Le paradigme marchand et technologique ne peut pas nous préserver des risques environnementaux majeurs, et sa variante technosolutionniste ne va pas sauver la planète. Il faut laisser coexister des procédés plus conviviaux et a-normatifs pour nous reconnecter avec nos restes. Le sociologue Baptiste Monsaingeon nous incite plutôt à réapprendre à vivre avec les restes. Il invoquer une autre figure, plus marginale aujourd’hui, pour « dessiner des chemins de création, des pistes pour inventer un faire monde avec les restes » : il nous invite à s’inspirer du paradigme du chiffonnier qui « aide à comprendre comment certaines pratiques de mise au rebut peuvent se laisser comparer, parfois, à des formes de don, bien plus qu’à de simples processus d’abandon » [8]. Et c’est bien ce modèle que convoquent les composts collectifs. Ils ne sont certainement pas rentables « financièrement » mais proposent une manière de vivre ensemble autour de nos restes.

par Cataline Sénéchal

Chargée de mission


[1S. LIGOT, « La biométhanisation est-elle compatible avec la ferme biologique ? », Analyse, Nature et Progrès, 2022. [en ligne].

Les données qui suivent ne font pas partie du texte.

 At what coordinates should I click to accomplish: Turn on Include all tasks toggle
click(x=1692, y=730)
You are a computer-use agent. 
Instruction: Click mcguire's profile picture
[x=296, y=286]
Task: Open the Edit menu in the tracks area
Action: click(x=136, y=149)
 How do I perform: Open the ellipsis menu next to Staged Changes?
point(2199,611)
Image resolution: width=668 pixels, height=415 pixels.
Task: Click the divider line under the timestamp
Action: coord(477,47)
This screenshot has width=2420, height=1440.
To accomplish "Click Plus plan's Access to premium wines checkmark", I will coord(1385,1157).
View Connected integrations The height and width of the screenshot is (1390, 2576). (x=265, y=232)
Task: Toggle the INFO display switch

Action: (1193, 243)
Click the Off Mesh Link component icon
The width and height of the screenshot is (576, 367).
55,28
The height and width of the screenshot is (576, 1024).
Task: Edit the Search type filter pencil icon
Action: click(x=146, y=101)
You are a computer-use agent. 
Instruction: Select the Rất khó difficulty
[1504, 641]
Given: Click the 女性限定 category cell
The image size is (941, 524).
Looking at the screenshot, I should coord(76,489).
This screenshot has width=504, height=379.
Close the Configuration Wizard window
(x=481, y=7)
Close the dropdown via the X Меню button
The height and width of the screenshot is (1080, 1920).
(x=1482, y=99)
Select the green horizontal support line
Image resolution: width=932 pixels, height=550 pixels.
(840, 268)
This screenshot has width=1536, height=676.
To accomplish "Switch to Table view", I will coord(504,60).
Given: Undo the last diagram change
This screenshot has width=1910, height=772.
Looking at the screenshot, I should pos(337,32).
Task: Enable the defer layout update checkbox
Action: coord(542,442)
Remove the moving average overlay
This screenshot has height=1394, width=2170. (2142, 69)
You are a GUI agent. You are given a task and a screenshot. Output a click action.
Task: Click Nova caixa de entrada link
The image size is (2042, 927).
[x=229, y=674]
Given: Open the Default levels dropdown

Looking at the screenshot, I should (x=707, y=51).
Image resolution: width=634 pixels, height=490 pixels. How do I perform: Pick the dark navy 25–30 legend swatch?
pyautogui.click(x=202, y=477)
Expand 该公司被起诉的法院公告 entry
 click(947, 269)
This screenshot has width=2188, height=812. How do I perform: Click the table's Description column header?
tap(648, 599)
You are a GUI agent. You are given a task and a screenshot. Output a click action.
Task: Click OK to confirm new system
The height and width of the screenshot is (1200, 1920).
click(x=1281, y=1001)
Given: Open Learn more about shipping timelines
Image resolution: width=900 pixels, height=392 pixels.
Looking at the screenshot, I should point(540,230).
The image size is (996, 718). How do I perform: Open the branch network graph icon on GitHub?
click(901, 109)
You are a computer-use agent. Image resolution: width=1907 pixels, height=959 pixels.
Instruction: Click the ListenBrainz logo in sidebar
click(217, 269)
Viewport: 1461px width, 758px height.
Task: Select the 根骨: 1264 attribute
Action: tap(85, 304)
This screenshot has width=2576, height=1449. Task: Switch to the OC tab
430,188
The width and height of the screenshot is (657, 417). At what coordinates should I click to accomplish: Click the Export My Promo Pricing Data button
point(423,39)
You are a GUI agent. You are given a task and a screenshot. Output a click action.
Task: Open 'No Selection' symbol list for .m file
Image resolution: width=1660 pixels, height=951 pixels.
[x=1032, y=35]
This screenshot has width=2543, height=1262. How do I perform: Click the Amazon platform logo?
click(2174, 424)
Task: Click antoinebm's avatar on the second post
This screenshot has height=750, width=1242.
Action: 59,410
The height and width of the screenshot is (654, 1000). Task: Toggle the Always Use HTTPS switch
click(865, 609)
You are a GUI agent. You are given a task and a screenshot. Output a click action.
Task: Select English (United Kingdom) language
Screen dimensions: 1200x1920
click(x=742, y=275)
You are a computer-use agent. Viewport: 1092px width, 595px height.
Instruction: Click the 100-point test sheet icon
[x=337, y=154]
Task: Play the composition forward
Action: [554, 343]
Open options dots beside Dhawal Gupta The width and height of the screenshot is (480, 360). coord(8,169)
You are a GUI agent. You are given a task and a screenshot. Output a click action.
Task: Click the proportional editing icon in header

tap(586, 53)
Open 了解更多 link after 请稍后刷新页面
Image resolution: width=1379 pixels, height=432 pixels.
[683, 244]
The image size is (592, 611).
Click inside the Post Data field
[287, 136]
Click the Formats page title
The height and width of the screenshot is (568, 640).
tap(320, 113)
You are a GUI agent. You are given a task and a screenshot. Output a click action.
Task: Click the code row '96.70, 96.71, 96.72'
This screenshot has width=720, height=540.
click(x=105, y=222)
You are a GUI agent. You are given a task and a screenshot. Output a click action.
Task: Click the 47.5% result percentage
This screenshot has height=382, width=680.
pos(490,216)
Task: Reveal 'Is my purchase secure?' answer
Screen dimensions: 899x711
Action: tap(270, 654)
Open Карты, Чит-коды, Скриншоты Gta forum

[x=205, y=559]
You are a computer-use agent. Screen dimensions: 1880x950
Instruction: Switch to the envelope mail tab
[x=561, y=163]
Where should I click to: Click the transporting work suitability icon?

[2S. DE MUYNCK et S. KAMPELMANN, « Vers une stratégie raisonnée des biodéchets bruxellois », dossier de presse, 2019 [en ligne].

[3O. WERRES, « Le défi des épluchures », Médor, septembre 2022.

[4WORMS asbl (Waste Organic Recycling & Management Solutions) aide les citoyen·nes, les administrations publiques et les écoles à composter.

[5Projet de recherche-action (2017 à 2023) sous forme d’une plateforme de concertation regroupant Bruxelles Environnement, l’Agence Bruxelles-Propreté, des communes, des chercheurs de l’ULB, le centre d’écologie urbaine, Worms asbl, et la société civile. Ses trois rapports sont consultables sur le site de Worms [https://www.wormsasbl.org/ projets-de-recherche

[6Cet article peut-être lu comme supplément d’une étude antérieure d’IEB : C. SÉNÉCHAL, « Il faut bien en faire quelque chose », 2023.

[7H. ROSA, Rendre le monde indisponible, La Découverte, 2023, p. 47.

[8B. MONSAINGEON, Homo detritus, Critique de la société du déchet, Seuil, 2017, p. 252.